Eine weitere Gruppe innerhalb der Antidepressiva bilden die MAO-Hemmstoffe. Sie hemmen das Enzym Monoaminoxidase vom Typ A. Dieses ist für den Abbau von biogenen Aminen verantwortlich. Unter Einsatz dieser Substanzen ergibt sich folglich ein Anstieg der Transmitter Noradrenalin und Serotonin im Extrazellulärraum des zentralen Nervensystems.

Die Leitsubstanz der MAO-Inhibitoren ist Moclobemid.

Leitsubstanz der trizyklischen Antidepressiva stellt Imipramin dar, mit ihrem aktiven metabolischen Abbauprodukt Desipramin, sowie der Wirkstoff Amitriptylin.

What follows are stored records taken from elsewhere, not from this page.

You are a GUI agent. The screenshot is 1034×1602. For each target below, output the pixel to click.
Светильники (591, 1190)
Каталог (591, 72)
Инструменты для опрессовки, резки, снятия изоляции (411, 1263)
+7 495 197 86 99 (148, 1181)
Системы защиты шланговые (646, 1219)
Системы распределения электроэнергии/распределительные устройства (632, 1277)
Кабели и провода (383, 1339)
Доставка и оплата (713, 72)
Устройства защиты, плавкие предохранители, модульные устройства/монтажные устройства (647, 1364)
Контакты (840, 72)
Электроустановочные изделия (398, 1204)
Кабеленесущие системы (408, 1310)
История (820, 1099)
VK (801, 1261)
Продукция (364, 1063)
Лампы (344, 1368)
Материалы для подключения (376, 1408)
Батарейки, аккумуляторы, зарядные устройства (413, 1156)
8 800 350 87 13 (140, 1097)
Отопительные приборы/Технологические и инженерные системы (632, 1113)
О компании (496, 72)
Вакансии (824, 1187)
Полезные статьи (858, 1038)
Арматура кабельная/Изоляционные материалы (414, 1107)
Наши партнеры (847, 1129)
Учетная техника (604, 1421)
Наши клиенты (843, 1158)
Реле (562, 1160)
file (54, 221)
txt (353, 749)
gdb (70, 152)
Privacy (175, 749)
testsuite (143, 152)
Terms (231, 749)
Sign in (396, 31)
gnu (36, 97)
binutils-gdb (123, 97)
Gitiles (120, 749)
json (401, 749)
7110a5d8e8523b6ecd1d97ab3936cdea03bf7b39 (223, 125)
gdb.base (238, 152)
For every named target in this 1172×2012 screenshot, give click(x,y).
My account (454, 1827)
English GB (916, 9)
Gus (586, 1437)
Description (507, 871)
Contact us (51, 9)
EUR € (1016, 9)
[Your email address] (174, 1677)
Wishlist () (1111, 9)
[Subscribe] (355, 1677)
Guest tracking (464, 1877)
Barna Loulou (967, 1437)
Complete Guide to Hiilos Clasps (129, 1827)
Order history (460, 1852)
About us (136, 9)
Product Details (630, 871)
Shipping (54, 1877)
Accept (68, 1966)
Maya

Allen gemeinsam ist eine vermeintliche, im Vordergrund stehende eher unselektive Wiederaufnahmehemmung von Serotonin, sowie in geringerem Ausmaß von Noradrenalin (LÜLLMANN et al. 2006). Als Nebenwirkungen blockieren diese Medikamente zusätzlich muskarinische Acetylcholin-Rezeptoren, α- und Histamin-1-Rezeptoren. Dies kann zu Symptomen wie einer orthostatischen Hypotension, Arrhythmien, einer verminderten Erregungsleitung im Herzen, einer verstärkten Müdigkeit und im Extrem zu einem anticholinergen Delir sowie Halluzinationen führen. Zu Beginn einer Therapie mit diesen Wirkstoffen stellt sich eine zentralnervöse Dämpfung ein. Die körperliche und geistige Aktivität ist reduziert und die Patienten befinden sich in einem sedierten Zustand. Nach einem längeren Zeitraum geht dieser Effekt aber in eine antidepressive und antriebssteigernde Wirkung über.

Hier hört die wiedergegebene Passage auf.